Another had seen him upon the upper deck, probably just after his wife lost sight of him, throwing chairs into the river to serve as supports; nor is it too improbable that the chairs upon which his wife floated to shore were among those he had so thoughtfully provided.
In the afternoon, they brought him home, and laid him in his library. A terrific storm burst over the river and crashed among the hills, and the wild sympathy of nature surrounded that blasted home. But its master lay serene in the peace of the last prayer he uttered. Loving hands had woven garlands of the fragrant blossoms of the Cape jessamine, the sweet clematis, and the royal roses he loved so well.

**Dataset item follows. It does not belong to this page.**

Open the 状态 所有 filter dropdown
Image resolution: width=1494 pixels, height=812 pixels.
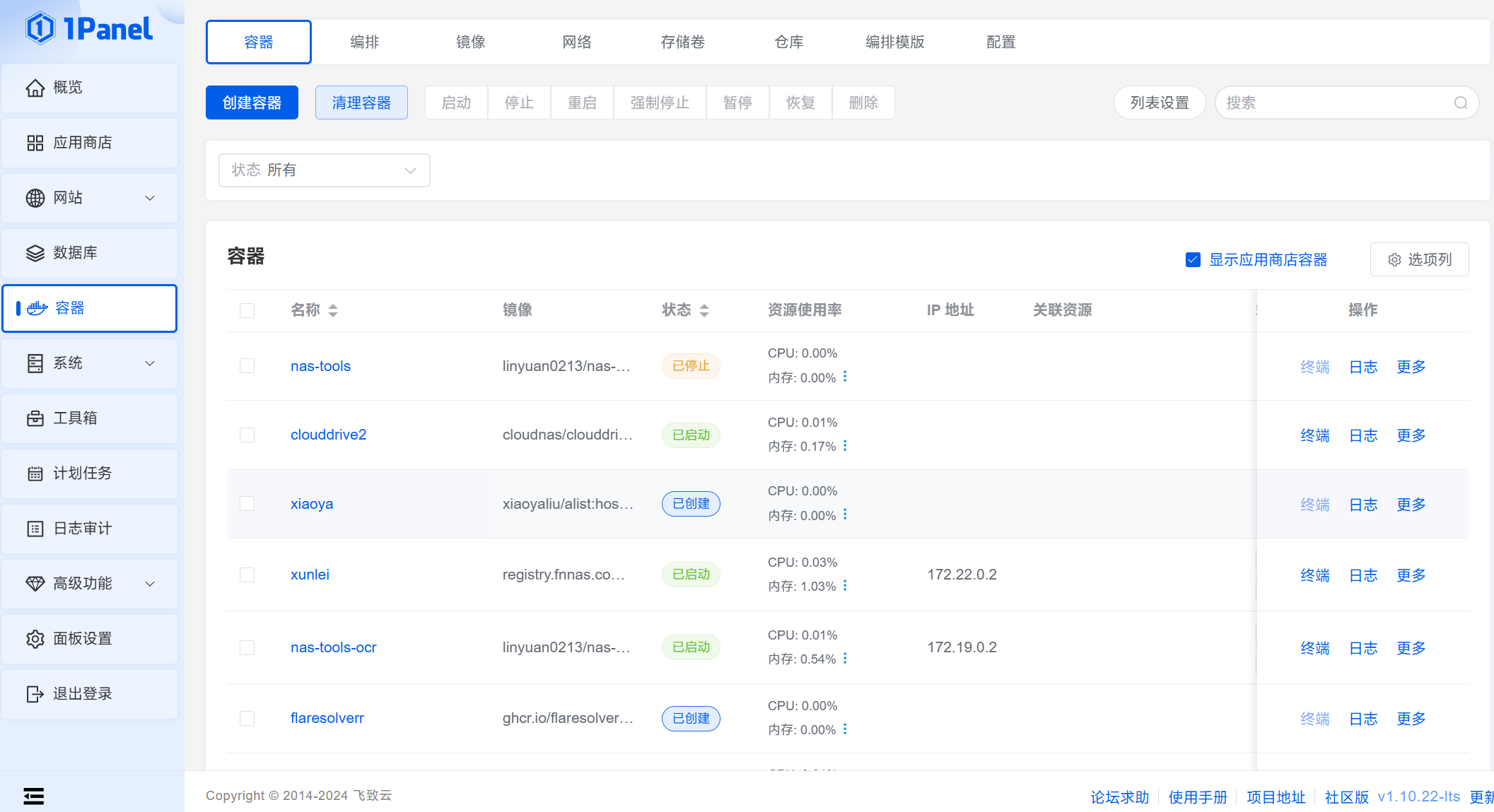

The next morning was calm and bright, and he was laid in the graveyard, where his father and mother lie. The quiet Fishkill mountains, that won the love of the shy boy in the garden, now watch the grave of the man, who was buried, not yet thirty-seven years old, but with great duties done in this world, and with firm faith in the divine goodness.
"Unwatch'd, the garden bough shall sway, The tender blossom flutter down, Unloved, that beech will gather brown, This maple burn itself away;
"Unloved, the sun-flower, shining fair Ray round with flame her disk of seed, And many a rose-carnation feed With summer spice the humming air.
"Unloved, by many a sandy bar
The brook shall babble down the plain, At noon, or when the lesser wain Is twisting round the polar star;
"Uncared for, gird the windy grove,
And flood the haunts of hern and crake; Or into silver arrows break, The sailing moon in creek and cove;
"Till from the garden and the wild, A fresh association blow, And year by year, the landscape grow Familiar to the stranger's child;
"As, year by year, the laborer tills
His wonted glebe, or lops the glades; And year by year our memory fades From all the circle of the hills".